• [Required work]: Find "Task: Click the Create Server Group button" in the material below, then write out that line and every line after it exactly, ending with the last one; skip the pictures.

• [Provided records]:
________________________________________

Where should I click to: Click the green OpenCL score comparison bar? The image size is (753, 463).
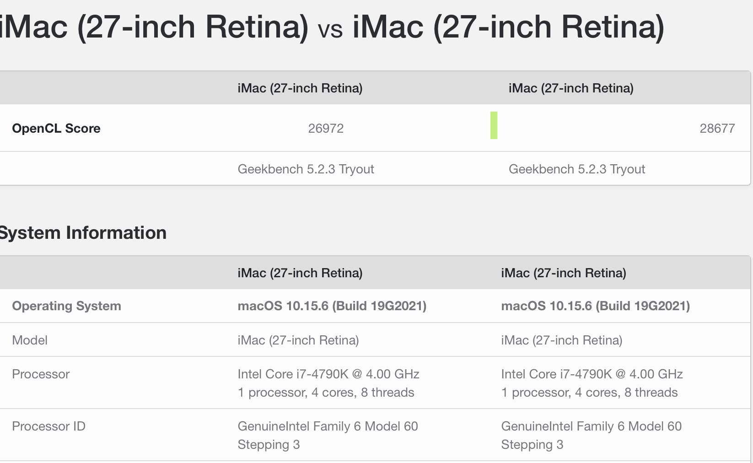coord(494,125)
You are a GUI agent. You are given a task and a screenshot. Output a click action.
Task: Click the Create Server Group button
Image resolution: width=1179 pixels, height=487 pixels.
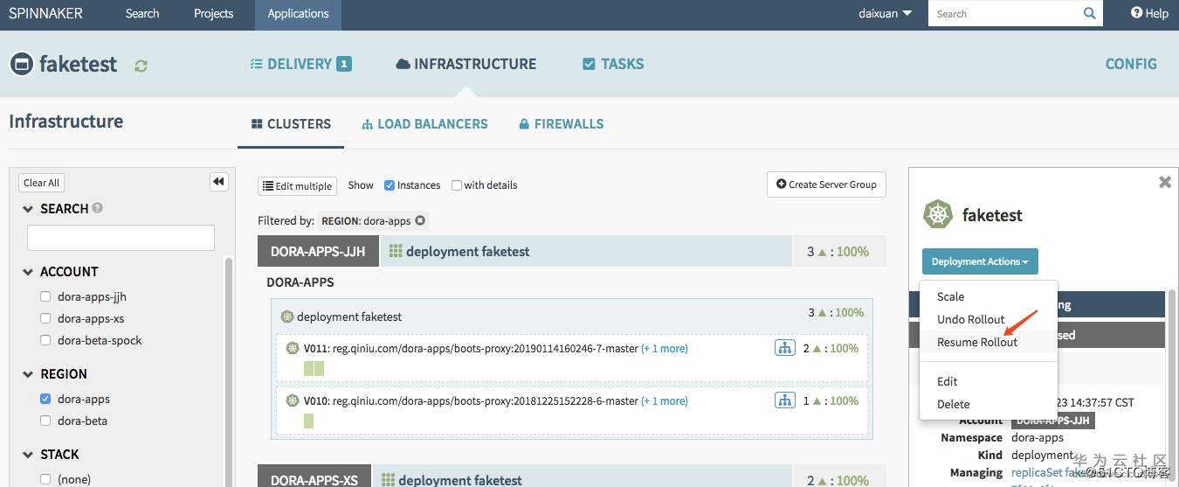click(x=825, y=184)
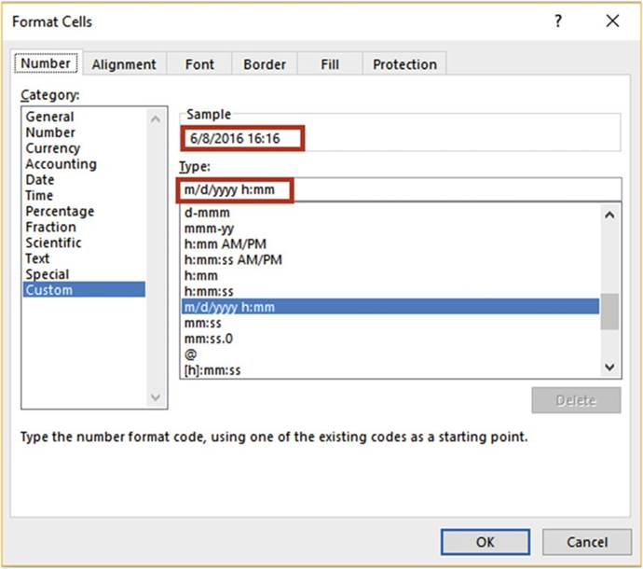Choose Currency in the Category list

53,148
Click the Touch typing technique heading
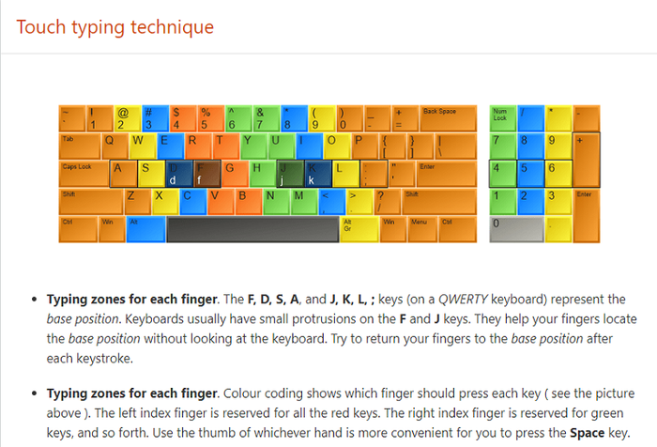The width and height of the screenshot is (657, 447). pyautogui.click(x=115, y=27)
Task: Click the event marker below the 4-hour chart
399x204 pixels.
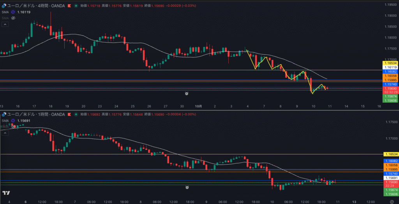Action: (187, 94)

________________________________________

• [The answer]:
Task: Click the Create Server Group button
Image resolution: width=1179 pixels, height=487 pixels.
click(x=825, y=184)
Choose Currency in the Category list

53,148
Click the Touch typing technique heading
The width and height of the screenshot is (657, 447). pyautogui.click(x=115, y=27)
Task: Click the event marker below the 4-hour chart
399x204 pixels.
Action: (187, 94)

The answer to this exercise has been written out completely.